Petit is the 11th person in six separate cases to be charged by the SEC for insider trading based on advanced data from Business Week, which is published by McGraw-Hill Inc. He is also the second Orange County stockbroker caught up in the scandal. Both stockbrokers obtained the information from employees of R.R. Donnelley & Sons Co. Inc., the Torrance printer. But the cases are not connected, authorities said.

“As far as we know, they were separate conspiracies,” Zuckerman said.

The investigation is continuing, and Zuckerman said Petit has agreed to cooperate.

According to the charges filed in U.S. District Court in New York, Petit bought stocks from September, 1986, to July, 1988, based on pre-published information from a widely read Business Week advice column “Inside Wall Street.” A favorable mention in the column often resulted in an immediate increase in price.

The inside information, which was used to buy stock in at least 42 companies, was provided to Petit and others by Shayne Walters, a salesman for Donnelley. In exchange, Petit, who now lives in Boca Raton, Fla., gave Walters a discount on brokerage commissions and later hundreds of dollars a week in cash often paid in Smith Barney’s parking lot and a parking lot of a McDonald’s restaurant. Others who were not identified also made payments to Walters for the information.
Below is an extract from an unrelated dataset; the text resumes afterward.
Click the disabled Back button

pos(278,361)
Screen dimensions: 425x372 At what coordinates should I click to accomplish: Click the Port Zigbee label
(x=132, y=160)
Walters pleaded guilty in August, 1989, in New York federal court to conspiracy to commit fraud and perjury and is awaiting sentencing on those charges. He also agreed to settle charges filed by the SEC by paying back $31,033 in profits he made, plus an equal amount as a penalty.

Zuckerman would not say whether further charges will be brought, but he said the investigation is continuing. He said that five of the Business Week cases have ended in settlements and that a sixth is still pending in Connecticut and involves five defendants.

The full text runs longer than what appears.